Costa e Sciurba, esaminando i dati e ascoltando i racconti della gente sul posto, descrivono coloro che partono, raccontano da dove principalmente avvengono queste partenze, come queste persone recuperano il denaro per affrontare la traversata. Da qui la descrizione di giovanissimi, soprattutto uomini, tra i 18 e i 25 anni, che si mettono in viaggio perché attratti da un mondo diverso dal loro, quello occidentale, che seguono sui social, che sperano meno difficile del loro mondo segnato dalla crisi economica e dai contrasti con la vicina Libia.
120 chilometri verso il futuro
Per partire, molti di loro vendono tutto quel che possono e hanno. Raggiungono per lo più Sfax, che dista solo 120 chilometri da Lampedusa, o Zarzis, dove si trova l’ex “Cimitero degli Ignoti”, in cui riposano circa 400 persone migranti di diverse nazionalità e religioni, sepolte su due livelli della terra, accompagnate da piccole lapidi senza nome.
Da queste coste non partono solo tunisini, diverse persone (circa 20mila secondo le due autrici) provengono da diversi paesi subsahariani che sperano nella Tunisia come luogo più facile e meno pericoloso. Diversi hanno un passato libico e sanno cosa voglia dire transitare da quel lato d’Africa, sui corpi e nei cellulari hanno ancora le testimonianze delle torture subite.
Il report mette in evidenza come le persone subsahariane siano più a rischio di essere vittime di frodi o truffe. Secondo le testimonianze raccolte dall’associazione Terre d’Asile Tunisie di Sfax, non è raro infatti che, dopo aver pagato la traversata, non ricevano una barca e si ritrovino invece abbandonate sul luogo in cui gli è stato dato appuntamento. Nonostante queste difficoltà, il numero di persone migranti che transitano da Sfax è stimato tra le 10mila e 12mila. La maggior parte proveniente da paesi francofoni come la Costa d’Avorio.
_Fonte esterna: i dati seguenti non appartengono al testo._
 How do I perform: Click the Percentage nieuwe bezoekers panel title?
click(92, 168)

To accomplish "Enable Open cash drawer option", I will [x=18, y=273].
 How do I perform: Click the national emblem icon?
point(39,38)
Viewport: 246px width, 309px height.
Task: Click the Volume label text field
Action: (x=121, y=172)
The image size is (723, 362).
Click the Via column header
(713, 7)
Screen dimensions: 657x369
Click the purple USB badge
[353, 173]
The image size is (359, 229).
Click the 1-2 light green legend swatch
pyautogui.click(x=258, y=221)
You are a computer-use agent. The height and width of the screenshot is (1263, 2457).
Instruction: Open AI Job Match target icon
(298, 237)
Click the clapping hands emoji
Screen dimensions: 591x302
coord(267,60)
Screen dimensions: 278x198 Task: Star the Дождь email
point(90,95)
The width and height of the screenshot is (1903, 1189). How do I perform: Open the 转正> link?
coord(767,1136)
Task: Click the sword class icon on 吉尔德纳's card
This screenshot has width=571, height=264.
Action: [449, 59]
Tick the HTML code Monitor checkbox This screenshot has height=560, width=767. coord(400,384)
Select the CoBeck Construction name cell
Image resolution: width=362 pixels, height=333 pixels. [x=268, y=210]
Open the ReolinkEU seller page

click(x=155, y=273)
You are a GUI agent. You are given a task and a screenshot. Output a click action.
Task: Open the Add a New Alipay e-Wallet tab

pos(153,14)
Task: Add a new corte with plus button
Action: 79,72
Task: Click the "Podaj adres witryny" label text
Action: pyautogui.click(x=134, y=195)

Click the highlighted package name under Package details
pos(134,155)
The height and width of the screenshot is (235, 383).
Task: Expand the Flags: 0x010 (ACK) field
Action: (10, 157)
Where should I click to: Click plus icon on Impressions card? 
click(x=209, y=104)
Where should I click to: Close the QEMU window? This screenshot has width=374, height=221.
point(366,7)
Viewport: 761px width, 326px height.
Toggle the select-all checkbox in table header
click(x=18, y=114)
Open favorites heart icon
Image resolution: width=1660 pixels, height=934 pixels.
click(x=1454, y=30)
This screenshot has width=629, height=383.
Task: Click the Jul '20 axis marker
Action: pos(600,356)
Tra mancata accoglienza e respingimenti
L’aumento degli arrivi e il peggioramento della situazione economica e sociale del paese hanno fatto sì che anche quelle realtà più accoglienti, come Zarzis, vivano ora la difficoltà della gestione dei migranti che transitano sul territorio. Oltre al fatto che, spiegano Costa e Siurba, per i nuovi arrivati non esiste un sistema di accoglienza strutturato o una legge nazionale che disciplini la domanda di asilo. Le domande di protezione internazionale sono trattate dall’Unhcr, nell’ambito di un accordo con lo stato tunisino che risale al 2011. La Tunisia, infatti, ha subappaltato il servizio a questo organismo Onu, che a sua volta ne delega la gestione e registrazione delle domande al Consiglio tunisino per i rifugiati (Ctr).
Il report si chiude con la preoccupazione rivolta agli accordi di esternalizzazione delle frontiere che l’Italia ha già firmato con la Tunisia. Accordi, come avviene con la Libia, di respingimento, non solo attraverso i charter di rimpatrio ma attraverso le rinnovate attività della Guardia costiera tunisina, che provvedono a intercettare e portare indietro coloro che partono. Con il risultato perverso del ritorno di decine di migliaia di persone nel limbo tunisino dove non vi è alcun programma di ricezione e gestione di queste persone.
L’appello è a una attenzione diversa verso questo paese, non solo finalizzata alla gestione e contenimento dei migranti, ma soprattutto a una politica che si impegni a sostenere quel che la Tunisia sta vivendo a livello politico, economico e sociale.